#### Problem description:
Starting at the line that holds "You are a computer-use agent. This", quote every line through the end of the records, both boundary lines included. Omit the pictures.

**** Data to process ****

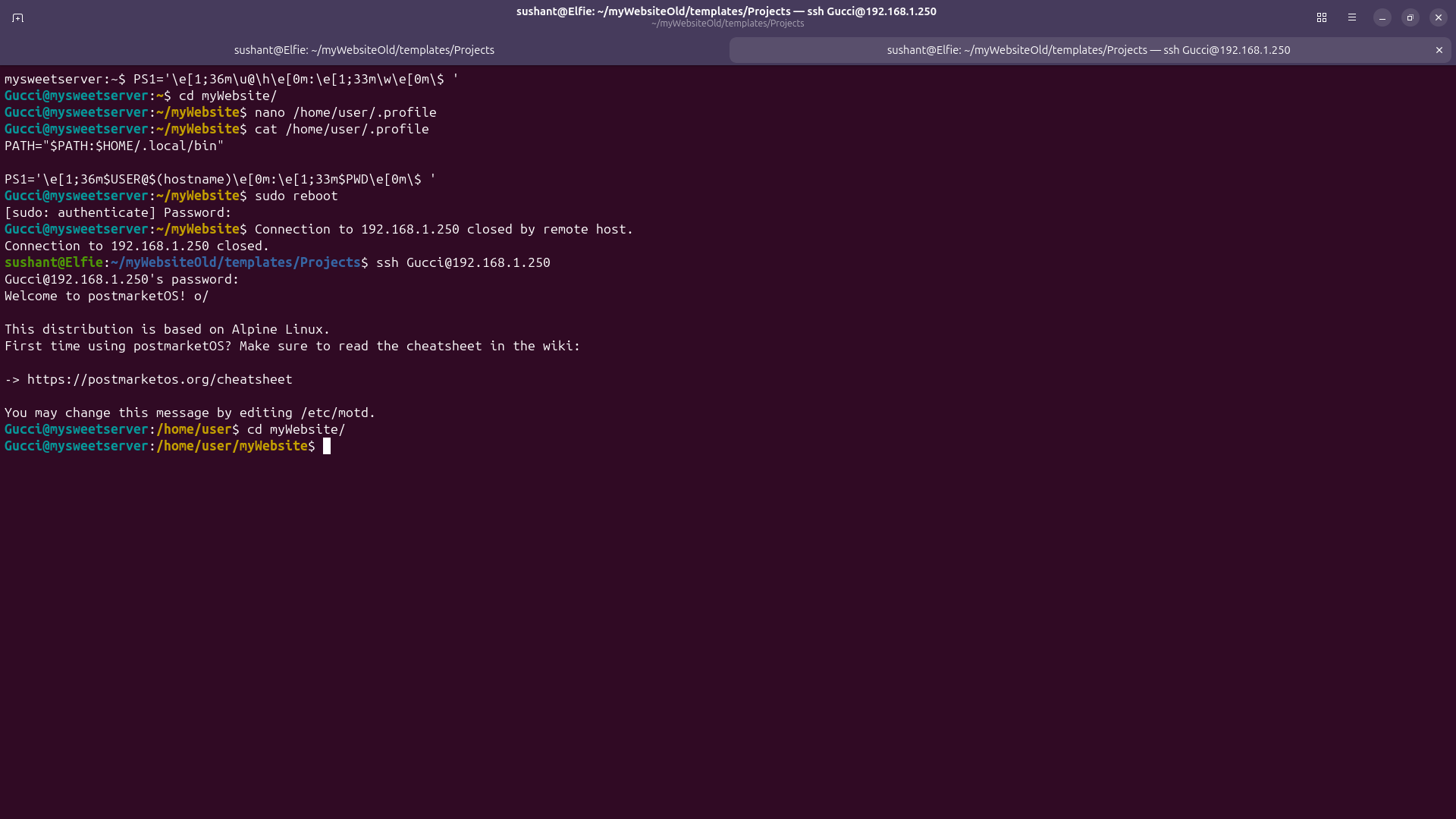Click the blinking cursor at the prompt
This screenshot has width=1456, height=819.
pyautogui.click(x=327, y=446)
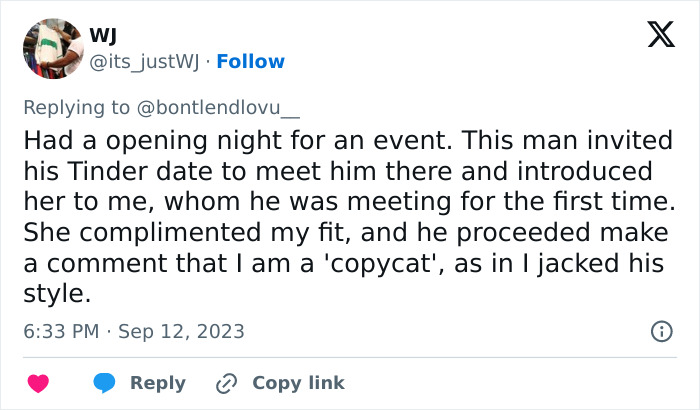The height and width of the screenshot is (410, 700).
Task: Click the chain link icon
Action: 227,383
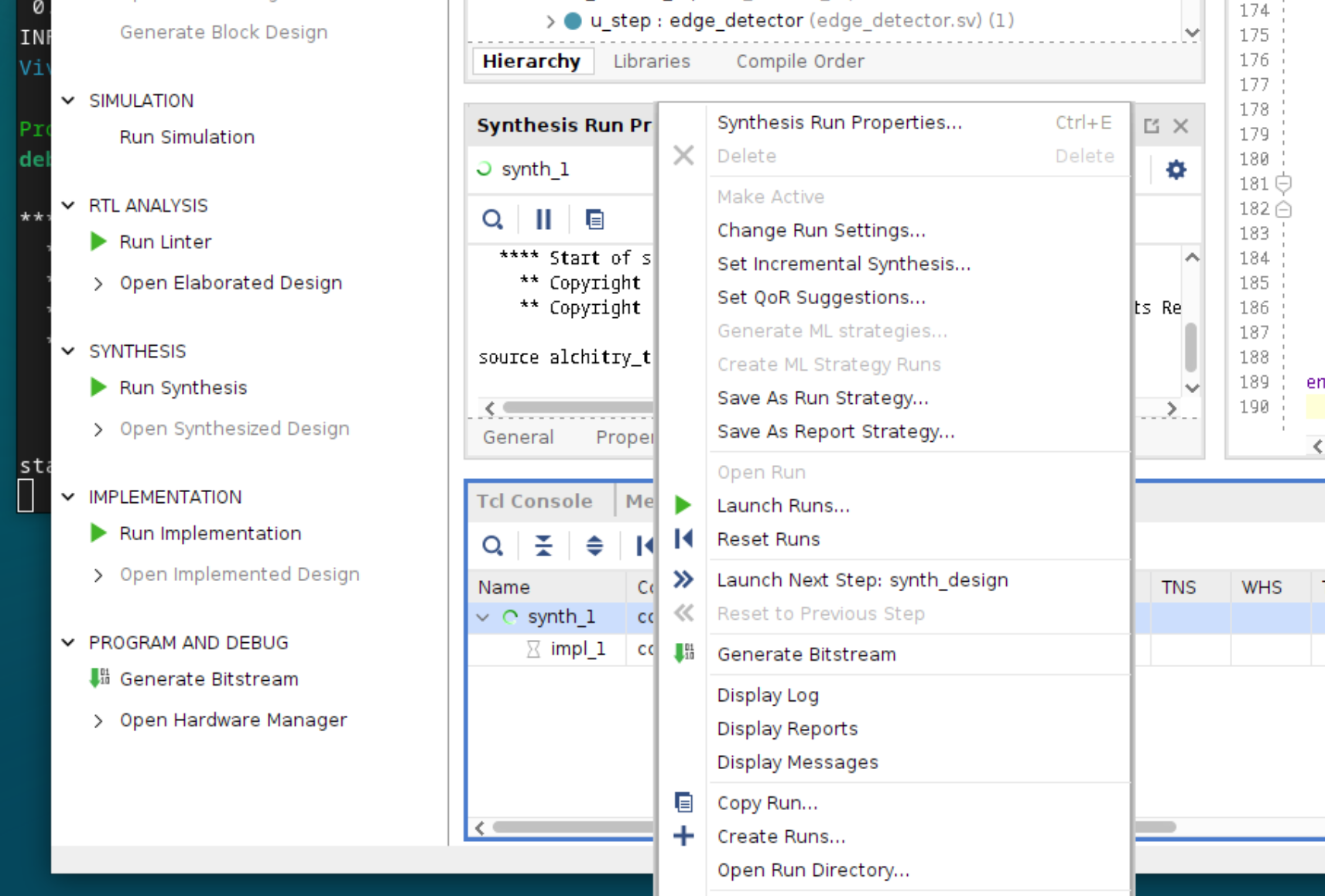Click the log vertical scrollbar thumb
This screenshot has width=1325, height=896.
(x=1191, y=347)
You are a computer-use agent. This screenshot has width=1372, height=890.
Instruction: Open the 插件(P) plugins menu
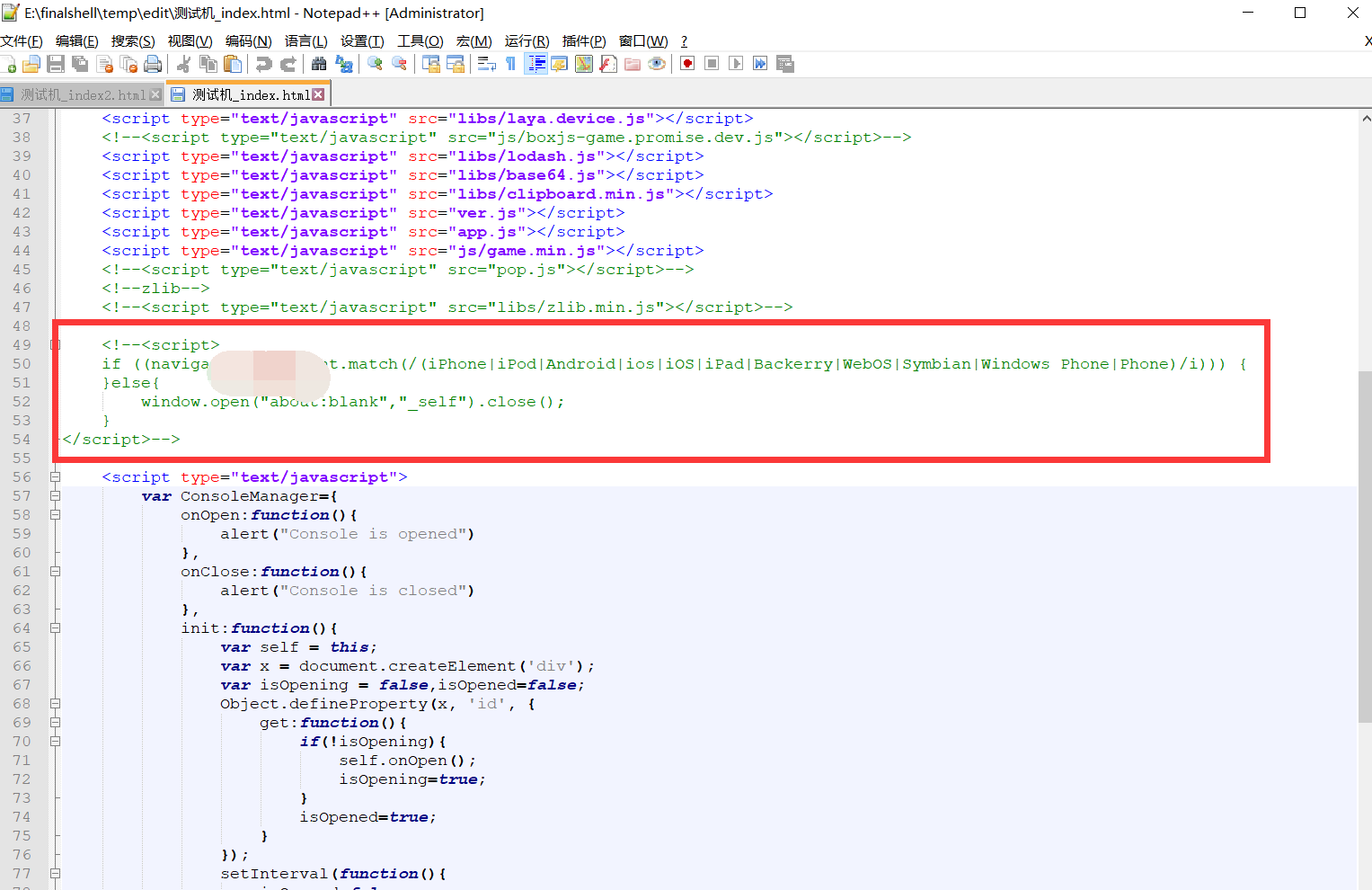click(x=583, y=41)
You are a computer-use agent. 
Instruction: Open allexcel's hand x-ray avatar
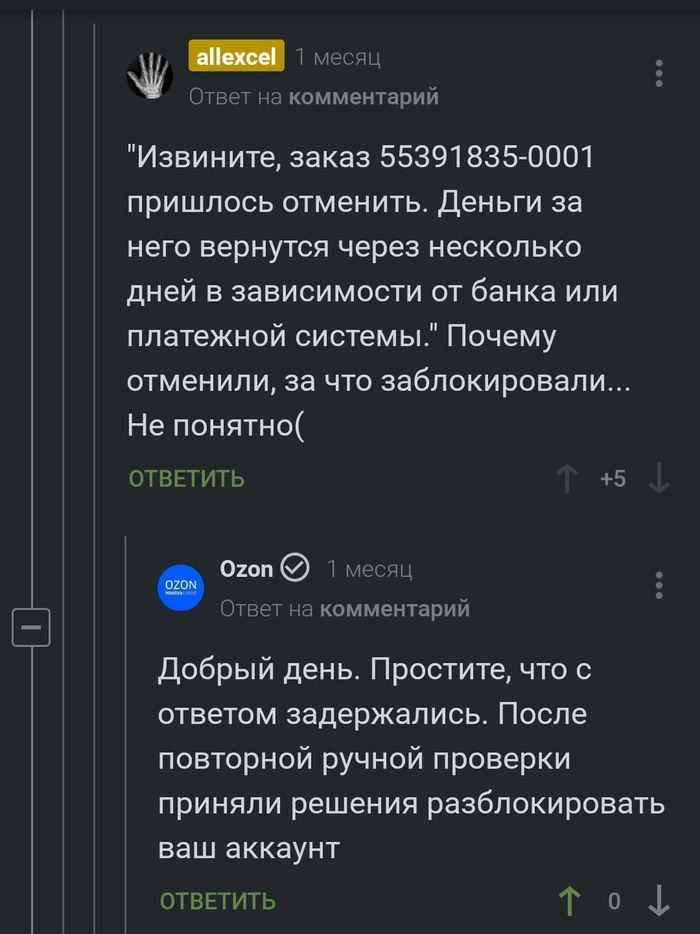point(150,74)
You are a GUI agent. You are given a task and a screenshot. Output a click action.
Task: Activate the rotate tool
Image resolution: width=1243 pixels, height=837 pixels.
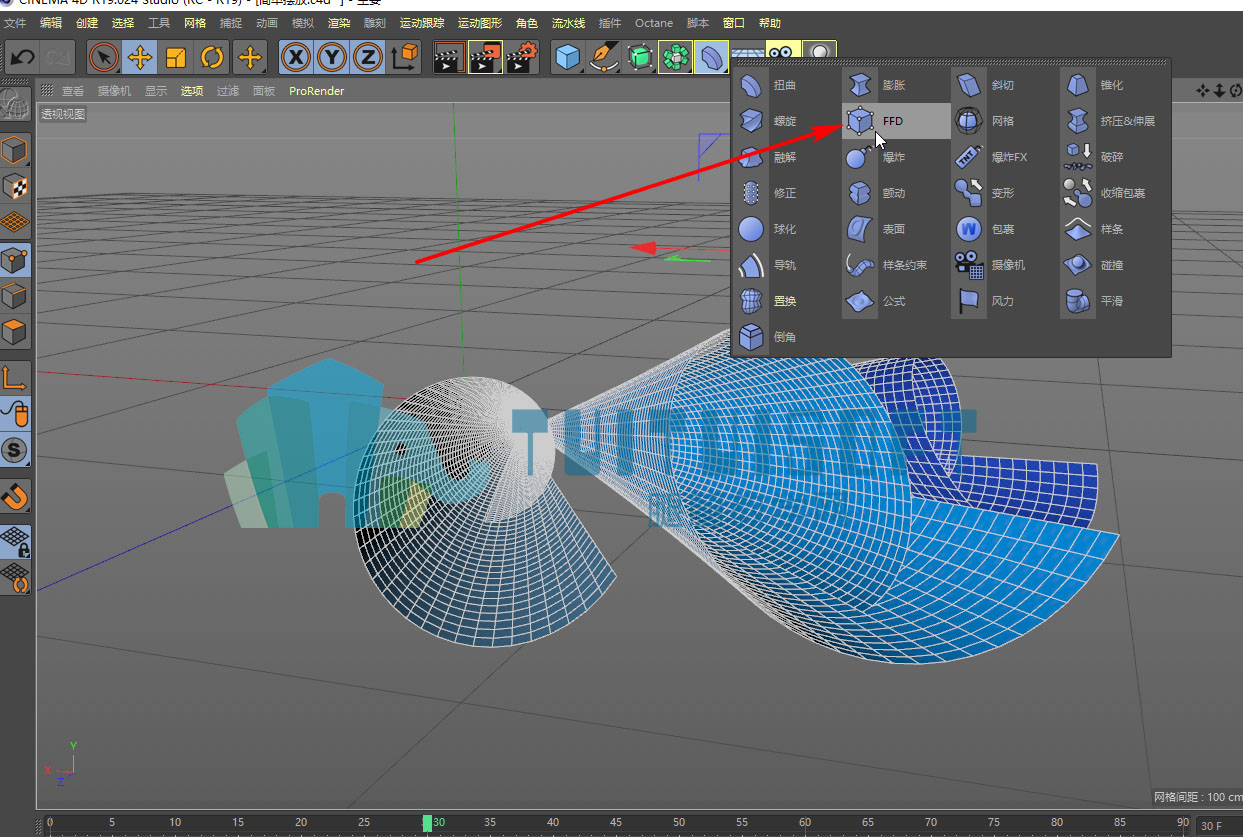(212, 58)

****

#### Written response:
You are a computer-use agent. This screenshot has width=1372, height=890.
Instruction: Open the 插件(P) plugins menu
click(x=583, y=41)
You are a computer-use agent. 
Instruction: Open allexcel's hand x-ray avatar
point(150,74)
You are a GUI agent. You are given a task and a screenshot. Output a click action.
Task: Activate the rotate tool
Image resolution: width=1243 pixels, height=837 pixels.
(212, 58)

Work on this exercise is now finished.